EXERCISE INSTRUCTIONS
Reproduce the stretch of the records from the line that contains "Describe the element" through the end of the records, substituting "screen capture" for "screenshot" and leaving everything else unchanged. Leave the pictures out of the answer.

LISTED ENTRIES
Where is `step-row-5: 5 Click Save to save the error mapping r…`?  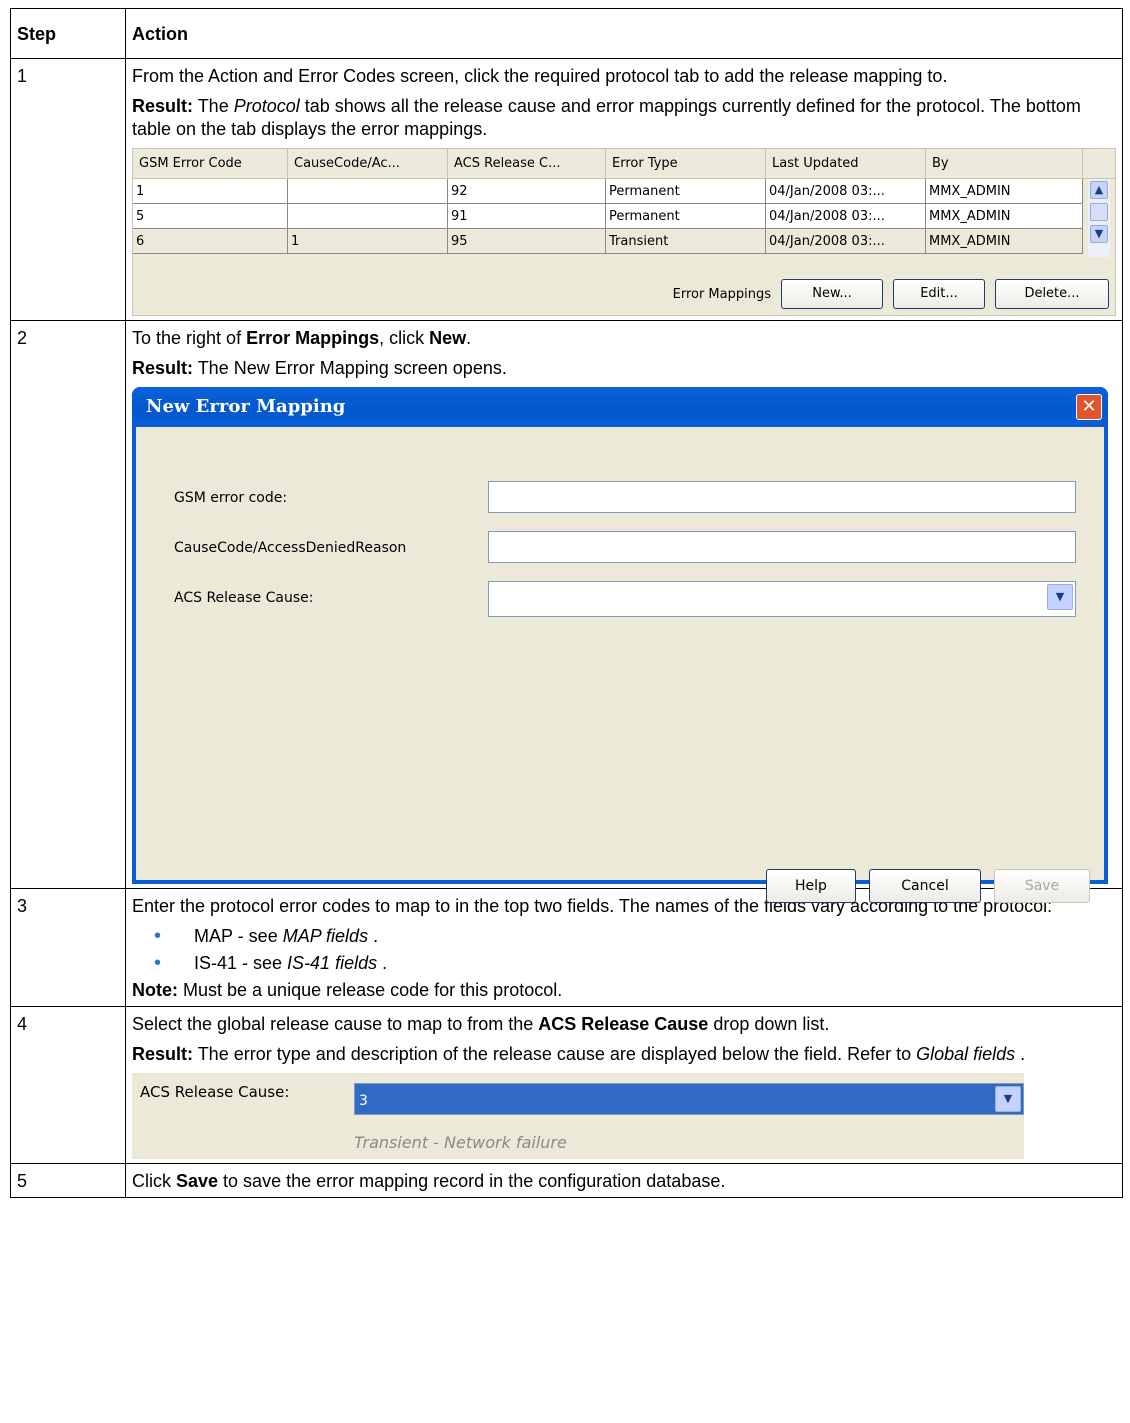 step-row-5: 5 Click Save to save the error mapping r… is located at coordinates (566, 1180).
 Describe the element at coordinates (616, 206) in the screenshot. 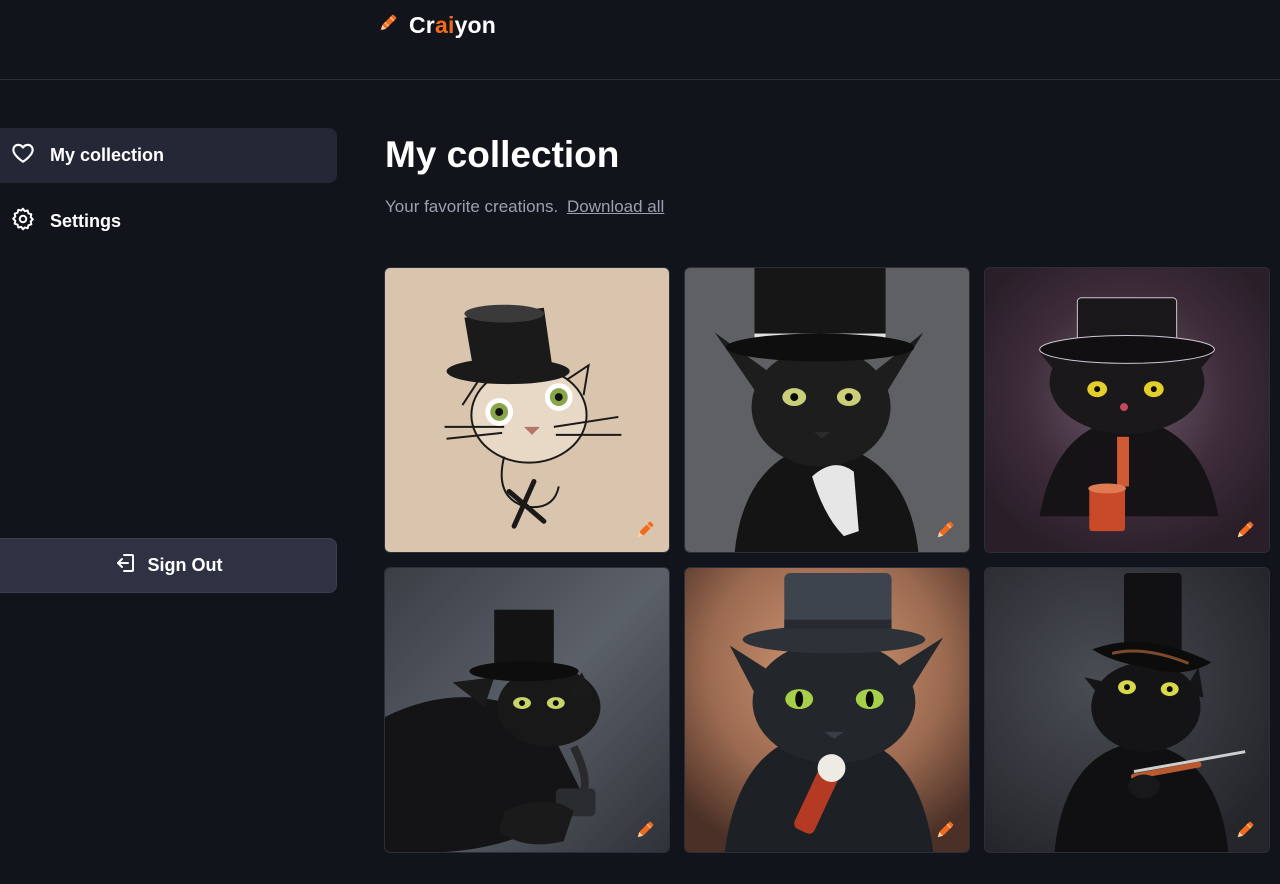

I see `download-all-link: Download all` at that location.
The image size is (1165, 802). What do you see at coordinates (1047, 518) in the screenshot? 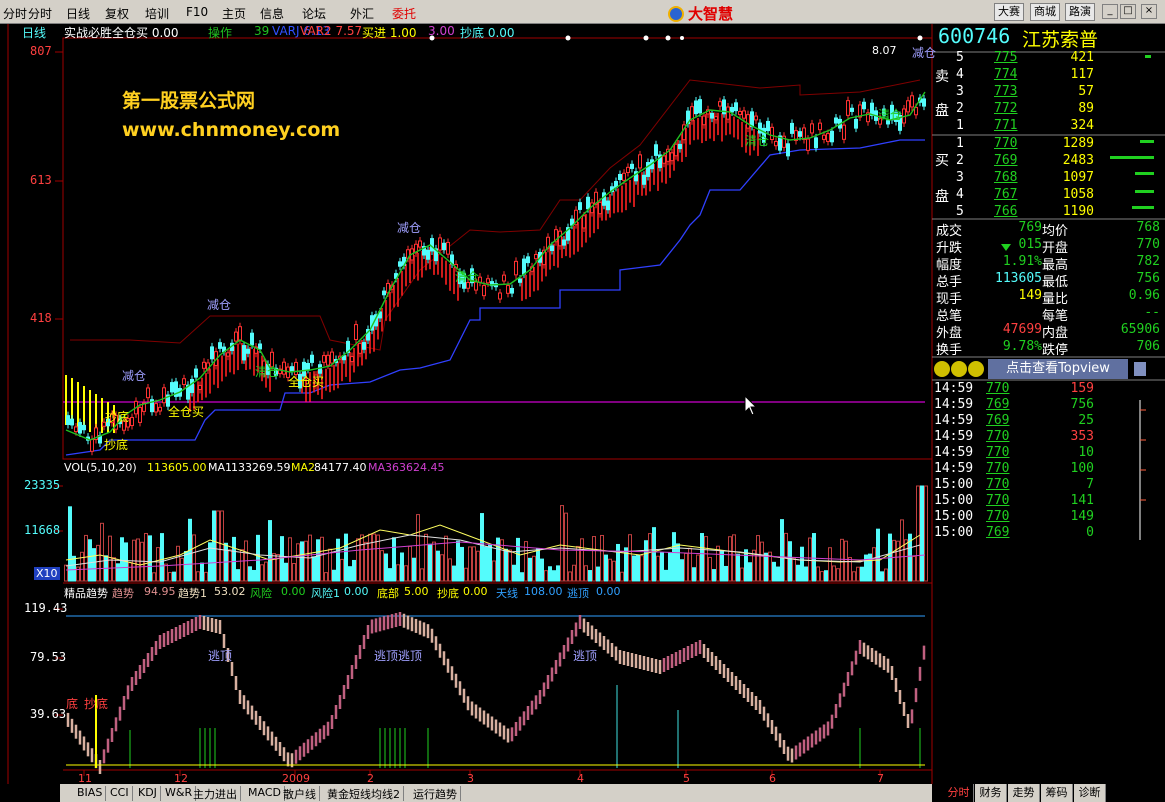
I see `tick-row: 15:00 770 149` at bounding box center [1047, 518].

FINAL ANSWER
 Describe the element at coordinates (616, 206) in the screen capture. 

I see `download-all-link: Download all` at that location.
The image size is (1165, 802). What do you see at coordinates (1047, 518) in the screen capture? 
I see `tick-row: 15:00 770 149` at bounding box center [1047, 518].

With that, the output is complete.